### [STATED TASK]
Repeat word for word the part of the book review below starting with "The story is" and going on through "conflicts between them.".

### [QUOTED PASSAGE]
□ □ □ □ □ □ □
Rosie's Book Review team 1

I reviewed ‘Redemption Song’ for Rosie Amber’s Book Review Team.

redemption song

Amazon.co.uk   Amazon.com

Saffron and her mother Rain have moved to North Wales to start again after a tragedy that has caused them heartbreak, guilt, and confusion. Joe is also running, trying to escape a past that haunts him while simultaneously bent on revenge.

The story is told from three different points of view – Saffron, Rain and Joe. In many novels, this can be confusing, but Laura Wilkinson is a skilful writer and the point of view changes are seamless, with each character having their own distinct voice. The different points of view give a fresh perspective on many of the issues facing the characters and the conflicts between them.

The author has a real ability to give a sense of time and place. Small town North Wales was authentically portrayed and the other characters – Saffy’s new friend Ceri and her father in particular- are a joy to read, honestly portrayed and entertaining. The oppression and depression of a Welsh winter, the drabness of a seaside town off-season are beautifully contrasted with descriptions of the beauty of the countryside in sunshine and snow.

This isn’t a fast-paced drama. The histories of the characters come out slowly, the reader discovering things along with Saffy, Rain and Joe. This works well for the most part, but was a little frustrating at times.

The characters are, for the most part, easy to sympathise with. Rain is lovely, kind and caring if a little OTT at times, but her love for her daughter is clear. Joe too, while mysterious, is genuine and honest, and you know that whatever has happened in the past, there must be a good reason for it! Saffy, however, left me feeling conflicted. She seems very selfish, and is quite horrible to her lovely mum. This would be more understandable if Saffy was a teenager, but she is in her twenties and is studying to be a doctor. The stroppy, selfish, tantrum-throwing side of her character doesn’t seem to fit and I wondered why it didn’t put Joe off.

I also feel that the back stories aren’t developed enough. I don’t want to give too much away but Joe’s issues are dealt with a little too neatly and conveniently for me. This aspect of the plot could have been given more depth and detail.

The writing is solid, however, and it’s a well-crafted and enjoyable read.
□ □ □ □ □ □ □
### [DATASET SECTION]
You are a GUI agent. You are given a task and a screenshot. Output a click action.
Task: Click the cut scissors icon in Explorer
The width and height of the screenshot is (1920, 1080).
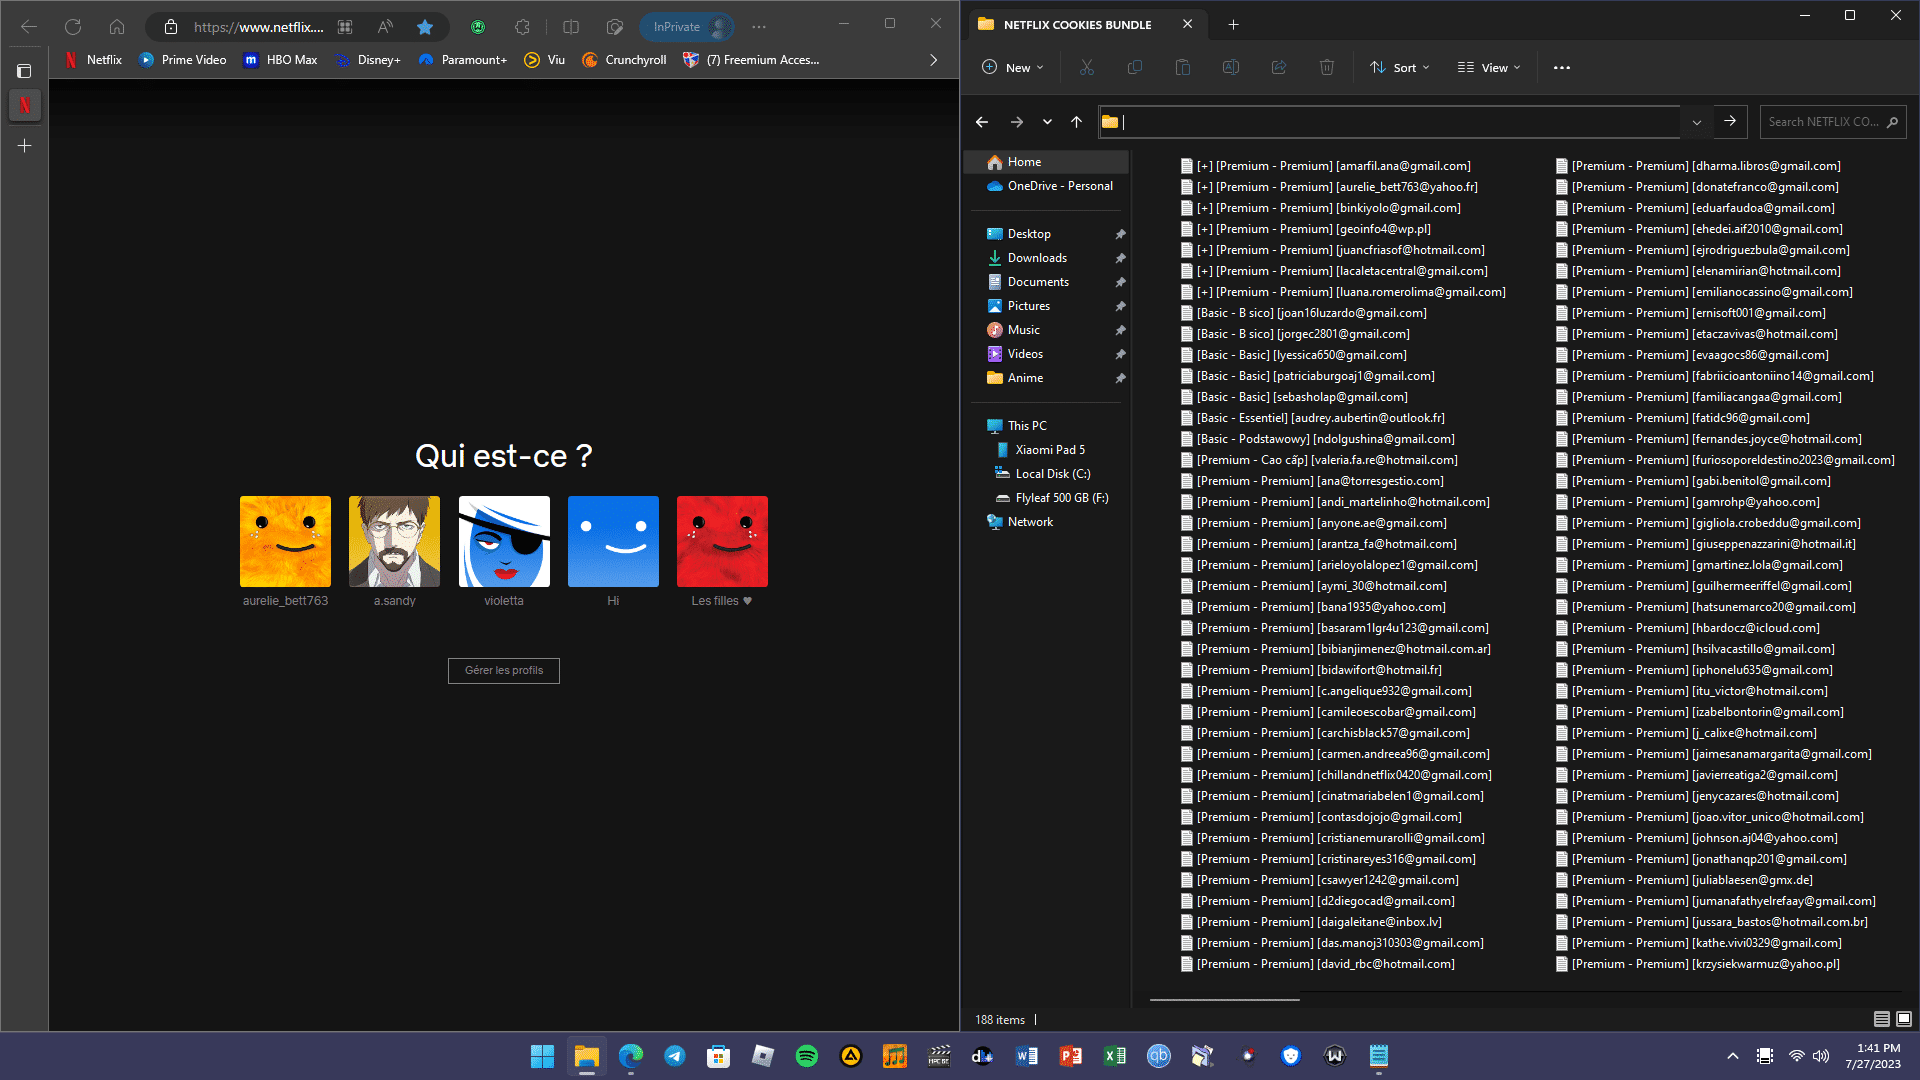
□ □ □ □ □ □ □
### [RESULT FOR THIS EXERCISE]
The story is told from three different points of view – Saffron, Rain and Joe. In many novels, this can be confusing, but Laura Wilkinson is a skilful writer and the point of view changes are seamless, with each character having their own distinct voice. The different points of view give a fresh perspective on many of the issues facing the characters and the conflicts between them.